Bayesian 50% majority rule consensus tree of Deladenus brevis n. sp. based on COI mtDNA sequences under GTR + I + G model. Bayesian posterior probability values more than 0.50 are given for appropriate clades. The new sequence is indicated in bold.
Discussion
In present study, a population of the genus Deladenus, representing a new member to it, was recovered and described from Iran.
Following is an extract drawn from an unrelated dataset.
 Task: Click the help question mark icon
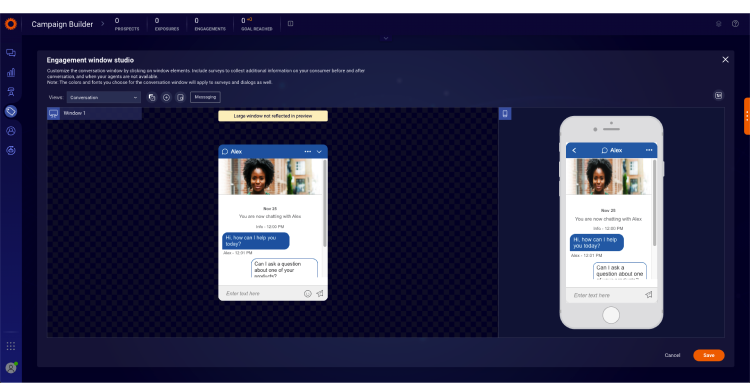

Previously, two species of the genus had been reported from the country (Jahanshahi Afshar et al., 2014; Miraeiz et al., 2017). The newly described species in this study has a small body size, small lateral vulval flaps and by these features, it is well delimited in the genus. Previously, vulval flap was only reported for D. pakistanensis (Shahina and Maqbool, 1992). Most species of the family Neotylenchidae are insect associates (Siddiqi, 2000) with the exception of a few Deladenus.
Currently, molecular data are only available for a limited number of identified Deladenus spp., namely D. siricidicola (Yu et al., 2009; Mlonyeni et al., 2011; Leal et al., 2012; Morris et al., 2013), D. proximus (Yu et al., 2011; Morris et al., 2013; Zieman et al., 2015; Hartshorn et al., 2017), D. prorsus (Yu et al., 2013), and D. nitobei (Kanzaki et al., 2016). Several old species under the genus are poorly described and their type materials are hardly accessible. An integrative taxonomic study including both traditional and molecular data and species of close genera is recommended in taxonomic studies of this group of nematodes. In the present study, currently available sequences of two close genera Delatylus (Yu et al., 2018) and Hexatylus (Goodey, 1926) were also included. Currently, only few sequences were available for the genus Hexatylus, a close genus to Deladenus, and the morphological data of the currently sequenced populations were also inaccessible. Besides nonmonophyletic nature of most sphaerularid genera (Mobasseri et al., 2017, present study), the molecular data were useful in identification purposes at species level.
In presently resolved phylogenies using two genomic and one mitochondrial markers, the non-monophyly (polyphyletic, using SSU and LSU, and paraphyletic, using COI mtDNA) of Deladenus was observed.